**EXERCISE DETAILS**. Everything from the line containing "Switch to the Bubeck15Journal.tmu tab" through the last line of the data below is to be retyped exactly, apart from the pictures.
= Beginning of Section =
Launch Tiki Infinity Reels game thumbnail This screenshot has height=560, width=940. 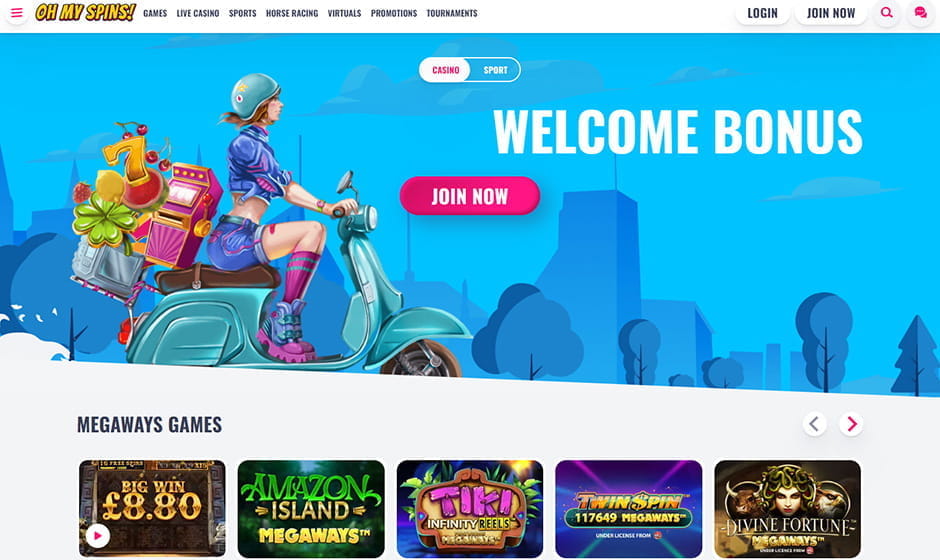click(470, 509)
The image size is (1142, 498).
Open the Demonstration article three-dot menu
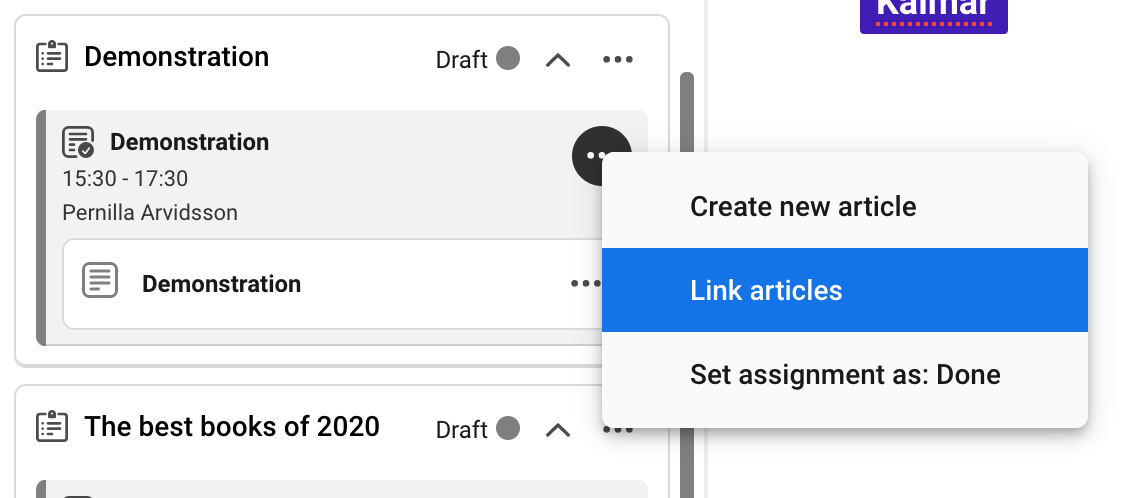tap(585, 284)
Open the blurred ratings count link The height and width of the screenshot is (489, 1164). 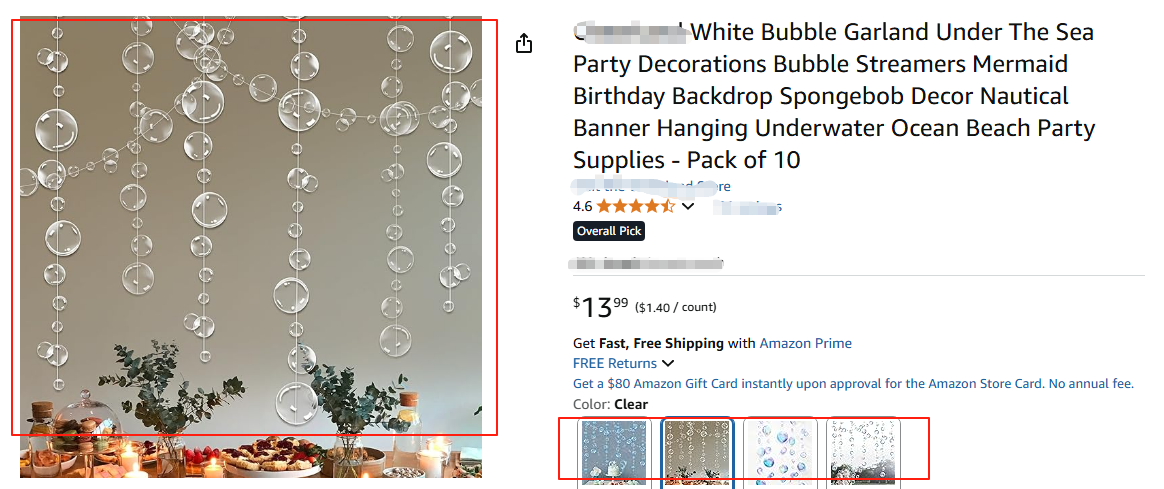click(747, 207)
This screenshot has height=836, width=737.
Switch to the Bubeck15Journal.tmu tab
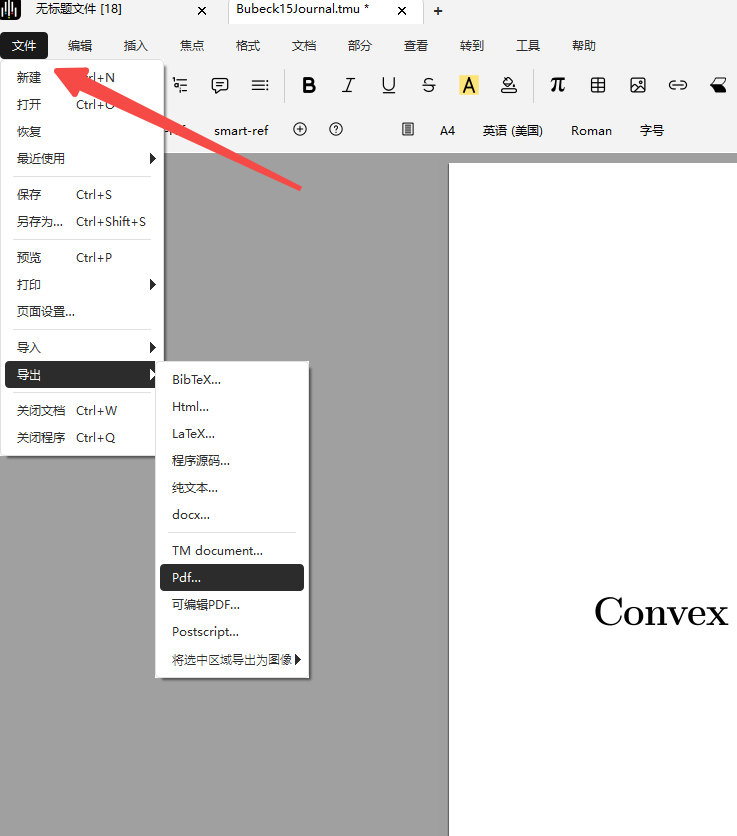[302, 10]
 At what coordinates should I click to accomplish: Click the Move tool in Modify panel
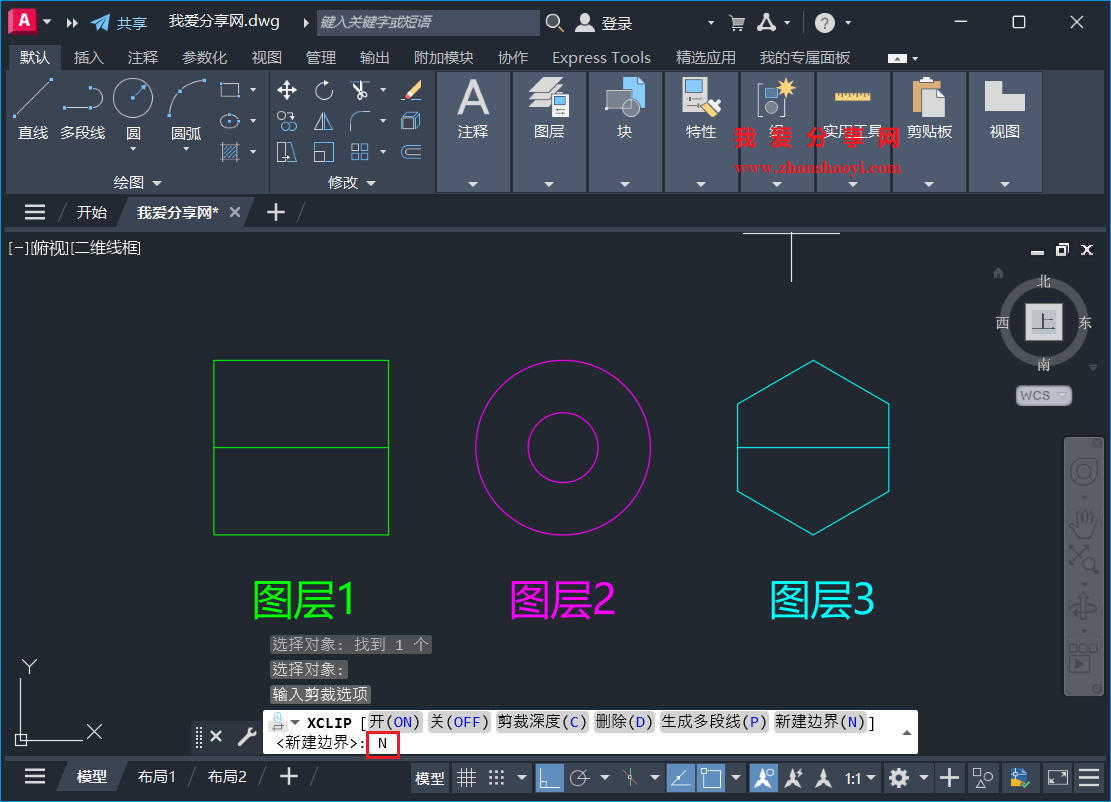click(287, 90)
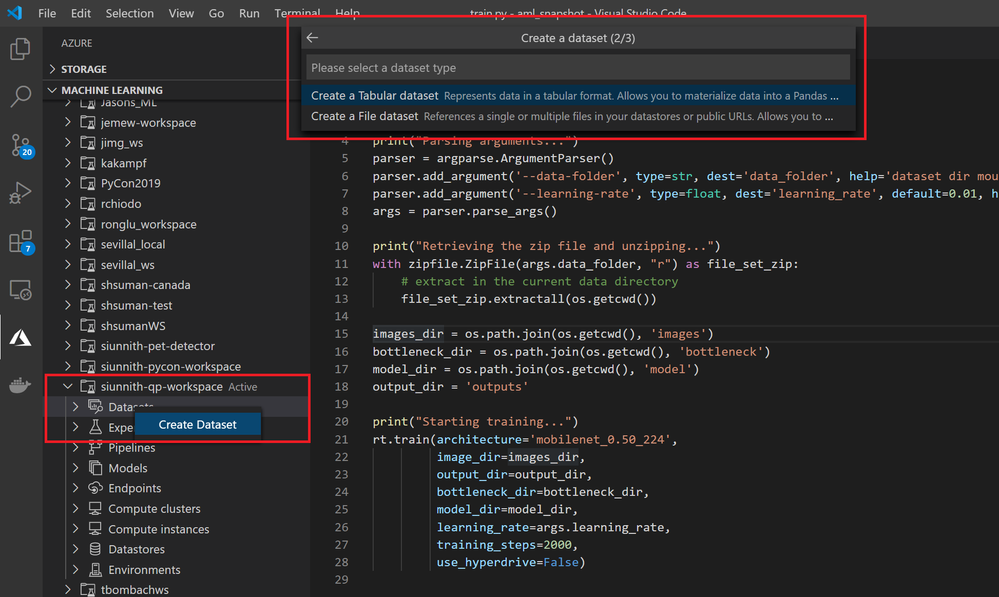
Task: Go back using the dialog back arrow
Action: 312,38
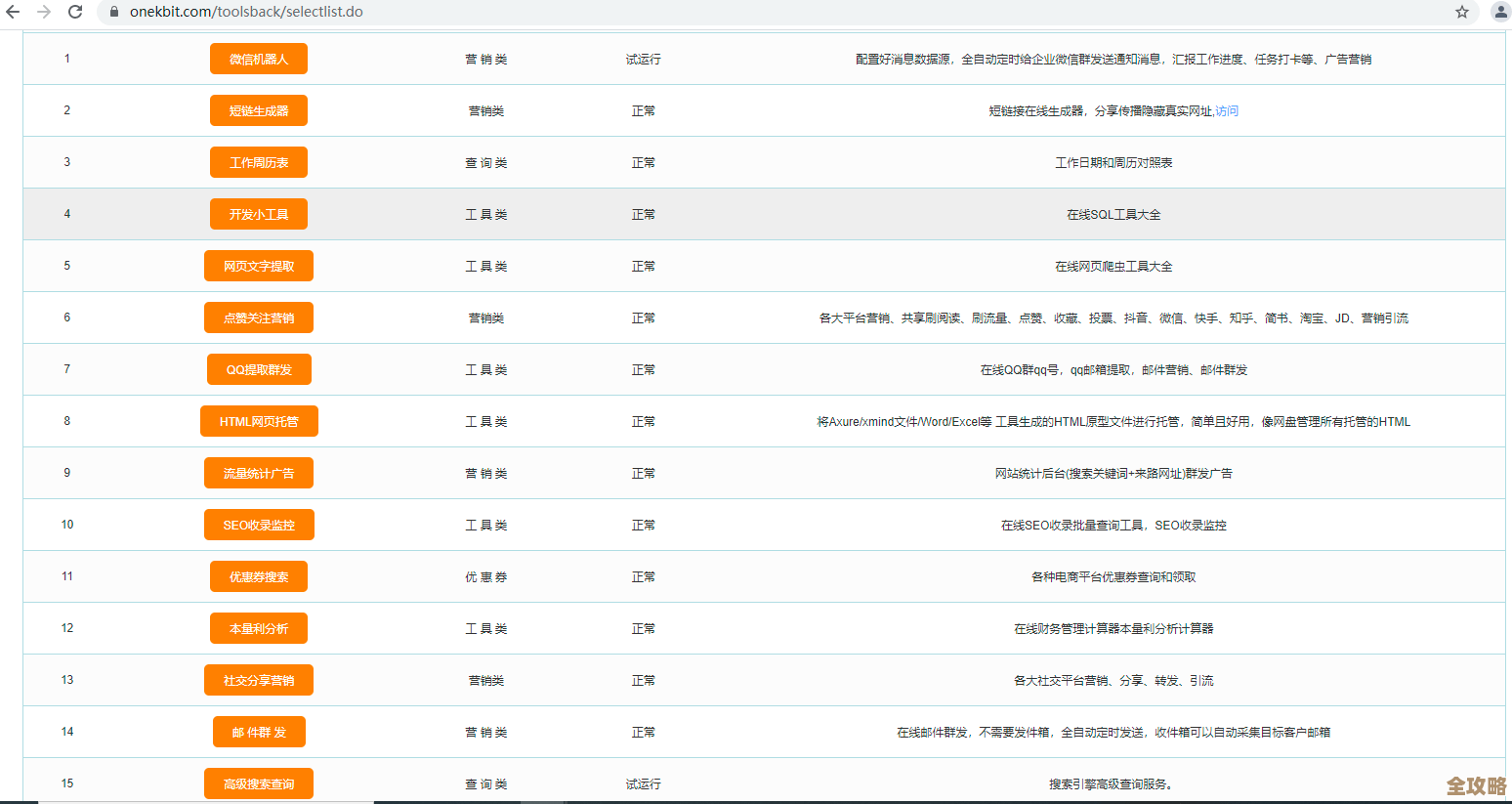Open the browser profile avatar
The width and height of the screenshot is (1512, 804).
click(x=1497, y=14)
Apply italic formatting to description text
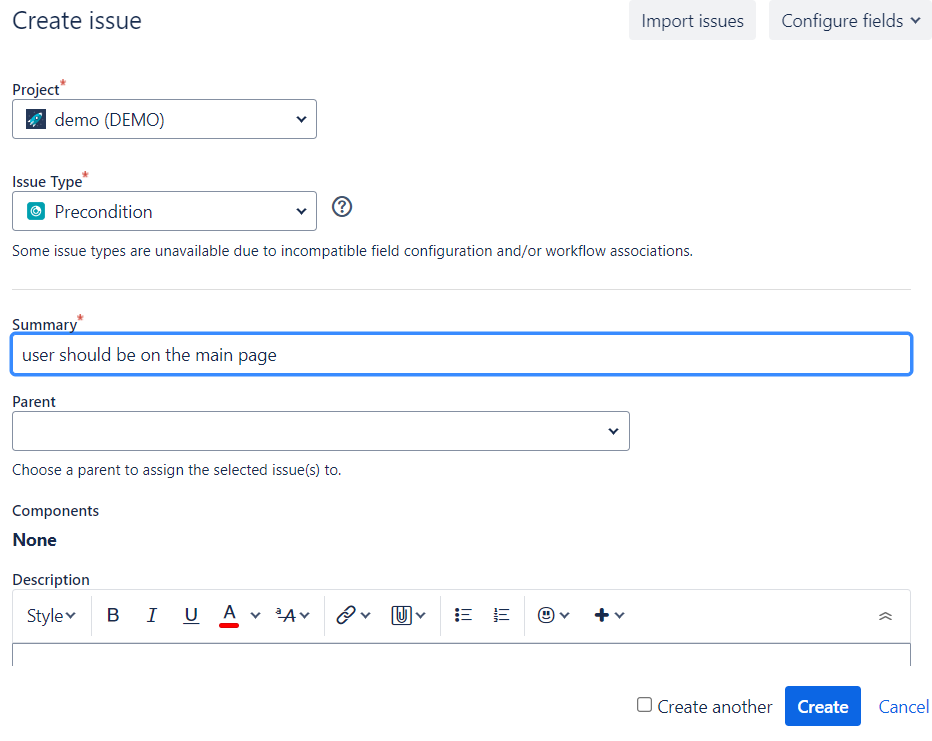The width and height of the screenshot is (932, 741). [152, 615]

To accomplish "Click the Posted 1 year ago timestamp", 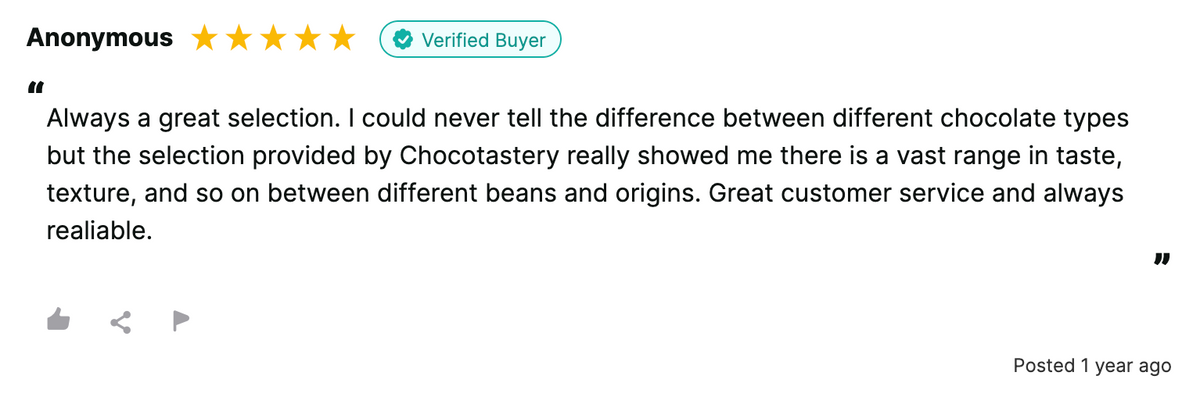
= End of Section =
**SOLUTION TO THE EXERCISE**.
Switch to the Bubeck15Journal.tmu tab
[302, 10]
 At what coordinates should I click to accomplish: Click the Move tool in Modify panel
click(287, 90)
Task: Go back using the dialog back arrow
Action: 312,38
Open the browser profile avatar
The width and height of the screenshot is (1512, 804).
click(x=1497, y=14)
Apply italic formatting to description text
The width and height of the screenshot is (932, 741). [152, 615]

To accomplish "Click the Posted 1 year ago timestamp", 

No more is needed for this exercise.